A mio padre devo quello che quasi ogni figlio deve ai genitori e poi una casa piena di libri, la maestosa intimità con la montagna, la serena stabilità della mia infanzia e della mia adolescenza. Poi, devo anche a lui il mio modo di essere padre. Sì perché, io, che ho avuto molte meno certezze di lui, sono stato inquieto e volubile, e, da quando ho cominciato a desiderare di diventare padre, ho sempre immaginato qualcosa che mio padre non è stato.
Ho proceduto per mancanze.

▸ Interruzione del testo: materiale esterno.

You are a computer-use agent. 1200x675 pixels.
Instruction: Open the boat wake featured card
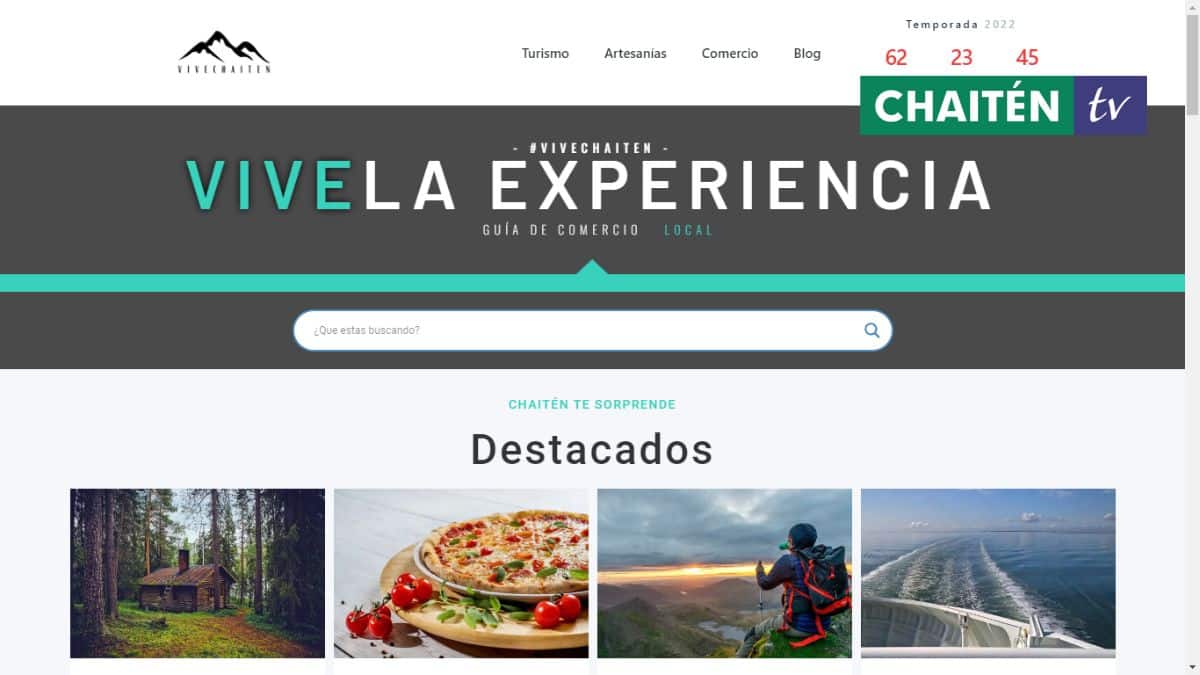tap(988, 573)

Il profumo di dopobarba la mattina che raccontava il suo passaggio qualche minuto prima del mio risveglio. L’aroma di caffè la sera e la luce che filtrava dal suo studio, quando mi coricavo. Quindi ho scelto la presenza, l’irragionevole presenza, nonostante il lavoro e le cose da fare. La frustrazione continua di una presenza desiderata ma non compiuta, a brandelli sì, ma tutti conquistati. Ho scelto di essere labbra che baciano, braccia che stringono, di chiacchierare di Winx e di conoscere tutti i nomi dei peluche di mia figlia.
Eppure oggi mi accorgo che, seppur in maniera differente, mio padre e io abbiamo tentato la stessa impresa, proteggere e rendere liberi, come se fosse la stessa cosa. Essere genitori di adulti e futuri adulti, che guardandosi indietro potessero trovare in qualsiasi momento la stessa, incondizionata, protezione. Senza saperlo, entrambi abbiamo solo inseguito un desiderio semplice, quello dei più, essere genitori, buoni genitori.